L'UE a autorisé vendredi le rachat du fabricant du Botox, l'irlandais Allergan, par le laboratoire pharmaceutique américain AbbVie, subordonnant toutefois son feu vert à des conditions pour dissiper ses craintes en matière de concurrence.

Pour obtenir le feu vert de l'UE, AbbVie a proposé de céder un produit, baptisé le "brazikumab", actuellement en cours de développement par Allergan et destiné au traitement des maladies inflammatoires de l'intestin.

"Ces engagements répondent aux préoccupations en matière de concurrence" de la Commission européenne, a-t-elle estimé dans un communiqué.

Cette dernière avait en effet constaté que les activités d'AbbVie et d'Allergan se chevauchaient dans les traitements biologiques des maladies inflammatoires de l'intestin.

Or, en cas de moindre concurrence dans ce secteur, les patients auraient eu un choix de produits moins étendu et les prix auraient pu monter, ce dont auraient aussi pâti les systèmes de santé.

Le nom de l'acquéreur du "brazikumab" qui poursuivra son développement, assurera sa fabrication et sa commercialisation à l'échelle mondiale, n'est pas encore connu.

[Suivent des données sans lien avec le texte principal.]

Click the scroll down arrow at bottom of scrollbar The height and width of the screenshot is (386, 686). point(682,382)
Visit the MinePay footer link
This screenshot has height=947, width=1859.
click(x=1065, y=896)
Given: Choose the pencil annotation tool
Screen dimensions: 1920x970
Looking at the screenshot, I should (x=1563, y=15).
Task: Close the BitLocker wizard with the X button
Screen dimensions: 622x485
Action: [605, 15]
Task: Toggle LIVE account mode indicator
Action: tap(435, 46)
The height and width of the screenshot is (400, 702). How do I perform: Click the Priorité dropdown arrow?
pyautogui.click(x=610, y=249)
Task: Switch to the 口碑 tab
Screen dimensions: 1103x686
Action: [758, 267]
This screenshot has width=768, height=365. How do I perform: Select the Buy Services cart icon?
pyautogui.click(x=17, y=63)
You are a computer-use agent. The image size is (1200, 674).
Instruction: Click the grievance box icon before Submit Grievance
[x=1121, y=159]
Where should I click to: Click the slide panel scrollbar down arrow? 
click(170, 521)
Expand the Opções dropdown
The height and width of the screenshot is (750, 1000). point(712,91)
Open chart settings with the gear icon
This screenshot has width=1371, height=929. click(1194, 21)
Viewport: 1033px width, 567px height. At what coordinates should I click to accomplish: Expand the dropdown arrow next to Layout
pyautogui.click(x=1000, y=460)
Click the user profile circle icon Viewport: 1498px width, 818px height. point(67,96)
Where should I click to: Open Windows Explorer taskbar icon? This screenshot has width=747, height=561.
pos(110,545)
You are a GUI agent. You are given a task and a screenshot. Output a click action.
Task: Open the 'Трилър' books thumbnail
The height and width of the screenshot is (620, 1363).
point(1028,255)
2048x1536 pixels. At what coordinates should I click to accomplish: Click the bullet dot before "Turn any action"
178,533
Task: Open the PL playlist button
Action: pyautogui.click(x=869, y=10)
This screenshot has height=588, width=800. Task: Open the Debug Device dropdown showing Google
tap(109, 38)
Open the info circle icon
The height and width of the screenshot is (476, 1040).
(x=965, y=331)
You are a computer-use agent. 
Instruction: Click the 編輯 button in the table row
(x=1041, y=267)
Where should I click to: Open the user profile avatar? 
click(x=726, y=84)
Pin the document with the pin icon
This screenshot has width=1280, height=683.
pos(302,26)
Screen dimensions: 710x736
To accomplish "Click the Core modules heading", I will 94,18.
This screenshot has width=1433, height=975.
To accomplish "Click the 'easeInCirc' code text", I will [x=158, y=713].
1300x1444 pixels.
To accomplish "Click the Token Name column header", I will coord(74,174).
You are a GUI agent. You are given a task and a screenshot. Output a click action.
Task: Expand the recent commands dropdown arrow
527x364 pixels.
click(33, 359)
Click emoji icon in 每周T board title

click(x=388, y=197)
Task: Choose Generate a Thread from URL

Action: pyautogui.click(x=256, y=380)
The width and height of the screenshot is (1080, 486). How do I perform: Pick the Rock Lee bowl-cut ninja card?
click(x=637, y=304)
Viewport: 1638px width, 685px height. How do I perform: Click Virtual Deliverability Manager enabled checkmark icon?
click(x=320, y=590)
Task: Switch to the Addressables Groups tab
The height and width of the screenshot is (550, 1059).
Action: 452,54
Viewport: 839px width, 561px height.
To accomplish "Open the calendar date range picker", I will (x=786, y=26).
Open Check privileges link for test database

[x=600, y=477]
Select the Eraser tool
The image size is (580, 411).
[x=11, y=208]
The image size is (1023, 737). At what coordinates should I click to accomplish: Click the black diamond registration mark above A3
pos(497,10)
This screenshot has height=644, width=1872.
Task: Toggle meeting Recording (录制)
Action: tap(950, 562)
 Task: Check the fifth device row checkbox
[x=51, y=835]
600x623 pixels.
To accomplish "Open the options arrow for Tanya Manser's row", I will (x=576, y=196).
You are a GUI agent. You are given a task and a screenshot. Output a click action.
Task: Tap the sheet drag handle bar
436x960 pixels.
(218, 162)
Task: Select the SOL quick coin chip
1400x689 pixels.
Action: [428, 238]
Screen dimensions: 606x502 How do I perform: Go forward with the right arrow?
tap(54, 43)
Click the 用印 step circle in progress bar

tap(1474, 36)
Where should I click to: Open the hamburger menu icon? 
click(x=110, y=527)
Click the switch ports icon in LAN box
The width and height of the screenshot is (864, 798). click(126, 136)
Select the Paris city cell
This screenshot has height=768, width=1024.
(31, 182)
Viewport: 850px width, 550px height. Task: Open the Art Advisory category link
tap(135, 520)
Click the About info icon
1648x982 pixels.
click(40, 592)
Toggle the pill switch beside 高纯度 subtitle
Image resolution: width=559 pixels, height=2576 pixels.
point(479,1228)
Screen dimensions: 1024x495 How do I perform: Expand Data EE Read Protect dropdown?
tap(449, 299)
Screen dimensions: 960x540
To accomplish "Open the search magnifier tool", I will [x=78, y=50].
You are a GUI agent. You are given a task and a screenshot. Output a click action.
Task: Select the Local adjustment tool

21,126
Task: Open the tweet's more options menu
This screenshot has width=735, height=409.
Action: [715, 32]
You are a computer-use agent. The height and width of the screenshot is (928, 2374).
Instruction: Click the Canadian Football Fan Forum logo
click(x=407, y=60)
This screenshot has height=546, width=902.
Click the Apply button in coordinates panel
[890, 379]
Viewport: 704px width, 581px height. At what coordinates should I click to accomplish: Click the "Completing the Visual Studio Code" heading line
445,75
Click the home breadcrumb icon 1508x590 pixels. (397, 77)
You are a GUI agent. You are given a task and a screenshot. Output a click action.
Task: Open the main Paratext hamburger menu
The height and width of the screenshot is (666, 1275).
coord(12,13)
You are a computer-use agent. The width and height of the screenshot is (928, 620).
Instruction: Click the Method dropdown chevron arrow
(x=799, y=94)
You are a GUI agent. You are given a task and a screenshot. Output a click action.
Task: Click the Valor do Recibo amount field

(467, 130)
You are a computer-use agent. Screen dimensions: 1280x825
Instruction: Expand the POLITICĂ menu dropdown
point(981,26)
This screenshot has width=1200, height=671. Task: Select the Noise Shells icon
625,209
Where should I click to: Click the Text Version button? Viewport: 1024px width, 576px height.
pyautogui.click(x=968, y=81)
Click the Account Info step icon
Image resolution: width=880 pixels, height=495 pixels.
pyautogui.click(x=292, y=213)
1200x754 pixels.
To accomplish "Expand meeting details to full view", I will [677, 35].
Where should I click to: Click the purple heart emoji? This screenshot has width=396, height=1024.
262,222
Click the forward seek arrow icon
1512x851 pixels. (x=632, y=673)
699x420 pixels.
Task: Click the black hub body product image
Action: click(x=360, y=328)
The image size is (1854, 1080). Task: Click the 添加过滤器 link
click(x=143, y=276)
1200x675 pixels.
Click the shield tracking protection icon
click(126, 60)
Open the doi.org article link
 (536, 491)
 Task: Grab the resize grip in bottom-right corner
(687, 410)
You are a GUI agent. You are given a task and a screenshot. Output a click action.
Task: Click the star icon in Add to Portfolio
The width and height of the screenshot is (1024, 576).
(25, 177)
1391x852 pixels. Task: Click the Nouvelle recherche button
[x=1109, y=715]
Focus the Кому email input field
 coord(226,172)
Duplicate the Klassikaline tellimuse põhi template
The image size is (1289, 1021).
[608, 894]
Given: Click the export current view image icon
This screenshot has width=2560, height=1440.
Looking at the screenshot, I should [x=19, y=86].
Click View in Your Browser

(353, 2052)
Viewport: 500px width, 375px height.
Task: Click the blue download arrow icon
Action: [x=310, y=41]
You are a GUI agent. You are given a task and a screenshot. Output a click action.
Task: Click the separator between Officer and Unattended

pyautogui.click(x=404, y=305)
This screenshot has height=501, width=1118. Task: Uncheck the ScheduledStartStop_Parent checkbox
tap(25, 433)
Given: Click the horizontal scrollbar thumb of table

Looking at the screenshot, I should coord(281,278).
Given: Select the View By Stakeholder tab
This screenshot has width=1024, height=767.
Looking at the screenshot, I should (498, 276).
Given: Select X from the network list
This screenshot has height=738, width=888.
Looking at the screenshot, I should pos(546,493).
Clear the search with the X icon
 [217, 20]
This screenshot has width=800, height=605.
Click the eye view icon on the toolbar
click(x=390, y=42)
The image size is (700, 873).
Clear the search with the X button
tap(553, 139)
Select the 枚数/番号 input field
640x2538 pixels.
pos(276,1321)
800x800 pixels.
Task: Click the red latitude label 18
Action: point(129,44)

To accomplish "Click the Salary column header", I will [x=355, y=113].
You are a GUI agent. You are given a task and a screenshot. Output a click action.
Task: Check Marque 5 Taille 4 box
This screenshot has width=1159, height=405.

AbbVie avait annoncé le 25 juin 2019 débourser 63 milliards de dollars pour s'emparer d'Allergan, une transaction qui reflète la course à la taille à coups de fusions-acquisitions dans un secteur bousculé par les génériques et les biotechs.

Ce mariage donne naissance à un groupe générant environ 48 milliards de dollars de chiffre d'affaires annuel et présent dans 175 pays, avec un portefeuille de médicaments comprenant notamment le Botox et Humira, traitement contre la polyarthrite rhumatoïde considéré comme le plus vendu au monde.